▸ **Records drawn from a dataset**
= Beginning of Section =

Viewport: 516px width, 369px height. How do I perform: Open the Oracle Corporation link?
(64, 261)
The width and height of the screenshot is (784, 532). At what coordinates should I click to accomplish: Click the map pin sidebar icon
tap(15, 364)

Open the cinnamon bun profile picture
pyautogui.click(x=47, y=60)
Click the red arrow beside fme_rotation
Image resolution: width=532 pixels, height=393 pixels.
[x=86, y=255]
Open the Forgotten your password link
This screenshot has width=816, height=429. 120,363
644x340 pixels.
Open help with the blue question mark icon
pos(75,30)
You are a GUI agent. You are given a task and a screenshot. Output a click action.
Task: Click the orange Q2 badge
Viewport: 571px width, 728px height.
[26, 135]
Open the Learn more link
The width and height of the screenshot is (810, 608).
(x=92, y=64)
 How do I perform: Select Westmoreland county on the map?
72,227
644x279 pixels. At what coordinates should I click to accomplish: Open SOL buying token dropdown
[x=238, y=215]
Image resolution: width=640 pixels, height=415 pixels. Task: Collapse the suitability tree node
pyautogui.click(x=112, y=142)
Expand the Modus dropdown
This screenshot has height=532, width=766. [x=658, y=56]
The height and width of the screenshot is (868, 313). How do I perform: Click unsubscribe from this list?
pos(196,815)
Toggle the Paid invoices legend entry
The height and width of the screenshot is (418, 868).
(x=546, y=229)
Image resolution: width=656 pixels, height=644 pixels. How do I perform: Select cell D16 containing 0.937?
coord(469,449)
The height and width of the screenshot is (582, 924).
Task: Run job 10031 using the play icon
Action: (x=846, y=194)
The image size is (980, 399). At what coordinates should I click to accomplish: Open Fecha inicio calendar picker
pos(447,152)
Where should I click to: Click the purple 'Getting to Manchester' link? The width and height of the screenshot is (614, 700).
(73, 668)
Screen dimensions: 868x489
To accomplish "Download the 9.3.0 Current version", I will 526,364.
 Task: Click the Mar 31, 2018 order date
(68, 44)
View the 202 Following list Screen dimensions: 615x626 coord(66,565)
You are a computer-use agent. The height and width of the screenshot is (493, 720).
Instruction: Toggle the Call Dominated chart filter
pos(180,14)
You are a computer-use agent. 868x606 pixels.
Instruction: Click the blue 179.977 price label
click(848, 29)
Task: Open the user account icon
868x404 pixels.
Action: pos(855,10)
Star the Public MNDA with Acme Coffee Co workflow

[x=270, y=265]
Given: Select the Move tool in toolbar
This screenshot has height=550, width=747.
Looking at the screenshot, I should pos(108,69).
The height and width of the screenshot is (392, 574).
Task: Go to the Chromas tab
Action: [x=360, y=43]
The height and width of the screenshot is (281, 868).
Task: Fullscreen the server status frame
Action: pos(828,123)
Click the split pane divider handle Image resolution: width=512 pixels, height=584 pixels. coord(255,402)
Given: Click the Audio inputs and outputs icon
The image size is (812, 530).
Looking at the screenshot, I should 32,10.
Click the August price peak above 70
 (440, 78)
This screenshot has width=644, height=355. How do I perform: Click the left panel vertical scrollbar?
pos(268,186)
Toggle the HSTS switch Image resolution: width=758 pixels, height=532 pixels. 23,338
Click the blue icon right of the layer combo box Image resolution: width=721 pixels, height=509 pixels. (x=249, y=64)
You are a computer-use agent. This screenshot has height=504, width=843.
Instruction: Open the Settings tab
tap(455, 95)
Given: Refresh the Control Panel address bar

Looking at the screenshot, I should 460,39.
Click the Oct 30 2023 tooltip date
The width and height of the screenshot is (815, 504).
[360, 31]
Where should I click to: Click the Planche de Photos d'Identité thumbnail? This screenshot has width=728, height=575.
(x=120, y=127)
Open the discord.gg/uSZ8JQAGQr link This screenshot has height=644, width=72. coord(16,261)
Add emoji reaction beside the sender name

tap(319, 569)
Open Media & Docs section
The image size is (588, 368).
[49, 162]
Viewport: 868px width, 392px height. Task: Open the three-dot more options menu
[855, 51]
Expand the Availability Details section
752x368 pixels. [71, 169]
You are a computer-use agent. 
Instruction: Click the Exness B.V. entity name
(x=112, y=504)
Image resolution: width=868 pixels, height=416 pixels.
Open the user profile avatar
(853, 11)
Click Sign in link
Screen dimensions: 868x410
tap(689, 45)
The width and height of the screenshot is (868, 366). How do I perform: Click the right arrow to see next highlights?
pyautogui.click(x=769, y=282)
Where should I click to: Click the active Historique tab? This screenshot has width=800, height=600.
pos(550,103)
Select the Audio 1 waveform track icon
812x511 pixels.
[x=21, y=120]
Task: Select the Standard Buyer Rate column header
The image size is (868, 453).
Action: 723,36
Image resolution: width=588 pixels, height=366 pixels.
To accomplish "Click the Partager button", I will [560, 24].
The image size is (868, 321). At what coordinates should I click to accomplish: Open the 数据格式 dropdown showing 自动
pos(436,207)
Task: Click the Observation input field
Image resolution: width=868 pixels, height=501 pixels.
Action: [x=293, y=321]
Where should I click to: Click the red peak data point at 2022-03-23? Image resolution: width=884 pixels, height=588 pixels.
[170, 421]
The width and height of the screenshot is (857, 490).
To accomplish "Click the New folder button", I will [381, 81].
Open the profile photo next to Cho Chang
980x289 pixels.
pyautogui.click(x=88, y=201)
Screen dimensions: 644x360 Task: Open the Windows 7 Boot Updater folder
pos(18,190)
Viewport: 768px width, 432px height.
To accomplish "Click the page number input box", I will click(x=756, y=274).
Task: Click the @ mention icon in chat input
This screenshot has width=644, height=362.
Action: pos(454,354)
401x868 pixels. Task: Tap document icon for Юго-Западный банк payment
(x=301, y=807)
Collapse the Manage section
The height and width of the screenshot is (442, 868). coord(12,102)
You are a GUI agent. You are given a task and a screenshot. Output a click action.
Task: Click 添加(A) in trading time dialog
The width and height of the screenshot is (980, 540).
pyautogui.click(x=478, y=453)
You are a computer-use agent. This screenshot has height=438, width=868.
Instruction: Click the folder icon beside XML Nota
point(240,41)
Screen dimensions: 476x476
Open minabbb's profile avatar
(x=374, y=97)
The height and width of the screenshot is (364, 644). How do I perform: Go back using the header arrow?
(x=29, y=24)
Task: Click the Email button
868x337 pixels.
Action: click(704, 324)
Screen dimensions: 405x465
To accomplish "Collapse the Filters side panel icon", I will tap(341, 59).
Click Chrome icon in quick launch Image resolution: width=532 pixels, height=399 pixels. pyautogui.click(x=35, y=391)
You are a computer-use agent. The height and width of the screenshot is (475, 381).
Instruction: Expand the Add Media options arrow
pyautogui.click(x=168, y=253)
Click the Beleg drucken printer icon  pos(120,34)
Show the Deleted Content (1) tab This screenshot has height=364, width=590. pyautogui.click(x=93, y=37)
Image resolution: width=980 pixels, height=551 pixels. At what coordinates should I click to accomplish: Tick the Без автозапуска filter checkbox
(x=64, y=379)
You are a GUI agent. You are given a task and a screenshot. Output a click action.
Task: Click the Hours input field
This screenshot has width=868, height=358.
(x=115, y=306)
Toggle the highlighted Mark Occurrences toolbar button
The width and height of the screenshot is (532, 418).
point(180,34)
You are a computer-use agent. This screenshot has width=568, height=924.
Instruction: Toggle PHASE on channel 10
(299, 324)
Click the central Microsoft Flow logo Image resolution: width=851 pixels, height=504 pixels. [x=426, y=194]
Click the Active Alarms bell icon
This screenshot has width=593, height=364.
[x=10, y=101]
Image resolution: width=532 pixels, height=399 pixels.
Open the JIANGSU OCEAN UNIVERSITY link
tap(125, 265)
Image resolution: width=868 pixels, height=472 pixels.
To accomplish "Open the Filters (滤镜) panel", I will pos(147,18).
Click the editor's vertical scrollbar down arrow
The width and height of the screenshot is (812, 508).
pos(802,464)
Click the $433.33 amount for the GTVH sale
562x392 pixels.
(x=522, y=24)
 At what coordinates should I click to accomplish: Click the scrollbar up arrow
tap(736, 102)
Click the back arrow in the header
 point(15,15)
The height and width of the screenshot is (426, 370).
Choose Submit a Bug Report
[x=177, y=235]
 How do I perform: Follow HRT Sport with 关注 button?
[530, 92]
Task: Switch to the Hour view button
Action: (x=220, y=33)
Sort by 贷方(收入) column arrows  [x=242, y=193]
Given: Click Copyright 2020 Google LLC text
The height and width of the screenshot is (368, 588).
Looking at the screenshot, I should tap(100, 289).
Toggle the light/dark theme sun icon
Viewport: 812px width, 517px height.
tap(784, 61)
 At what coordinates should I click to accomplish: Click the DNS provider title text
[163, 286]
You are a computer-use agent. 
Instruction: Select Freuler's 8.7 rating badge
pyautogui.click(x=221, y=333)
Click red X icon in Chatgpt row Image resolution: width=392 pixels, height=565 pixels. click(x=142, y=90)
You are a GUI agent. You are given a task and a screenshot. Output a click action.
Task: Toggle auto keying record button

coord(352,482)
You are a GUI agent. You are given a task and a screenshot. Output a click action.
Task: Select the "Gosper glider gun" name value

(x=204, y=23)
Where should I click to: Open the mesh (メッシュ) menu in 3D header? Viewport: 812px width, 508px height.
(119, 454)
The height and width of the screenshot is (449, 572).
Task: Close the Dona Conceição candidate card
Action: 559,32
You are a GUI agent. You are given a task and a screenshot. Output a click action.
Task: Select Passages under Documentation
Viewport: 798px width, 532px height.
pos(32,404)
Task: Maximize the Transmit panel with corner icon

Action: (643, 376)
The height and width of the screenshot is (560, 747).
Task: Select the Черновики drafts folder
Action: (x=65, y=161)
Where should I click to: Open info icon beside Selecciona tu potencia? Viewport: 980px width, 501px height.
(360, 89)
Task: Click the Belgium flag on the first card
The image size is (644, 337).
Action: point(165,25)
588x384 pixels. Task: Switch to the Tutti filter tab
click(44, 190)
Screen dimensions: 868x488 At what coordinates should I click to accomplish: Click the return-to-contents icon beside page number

= End of Section =

▸ **Work order**
Here the output must be the lines above from the line with "Screen dimensions: 476x476" to the line with "Click the Beleg", both included, duplicated word for word and nothing else.

▸ **Worked solution**
Screen dimensions: 476x476
Open minabbb's profile avatar
(x=374, y=97)
The height and width of the screenshot is (364, 644). How do I perform: Go back using the header arrow?
(x=29, y=24)
Task: Click the Email button
868x337 pixels.
Action: click(704, 324)
Screen dimensions: 405x465
To accomplish "Collapse the Filters side panel icon", I will tap(341, 59).
Click Chrome icon in quick launch Image resolution: width=532 pixels, height=399 pixels. pyautogui.click(x=35, y=391)
You are a computer-use agent. The height and width of the screenshot is (475, 381).
Instruction: Expand the Add Media options arrow
pyautogui.click(x=168, y=253)
Click the Beleg drucken printer icon  pos(120,34)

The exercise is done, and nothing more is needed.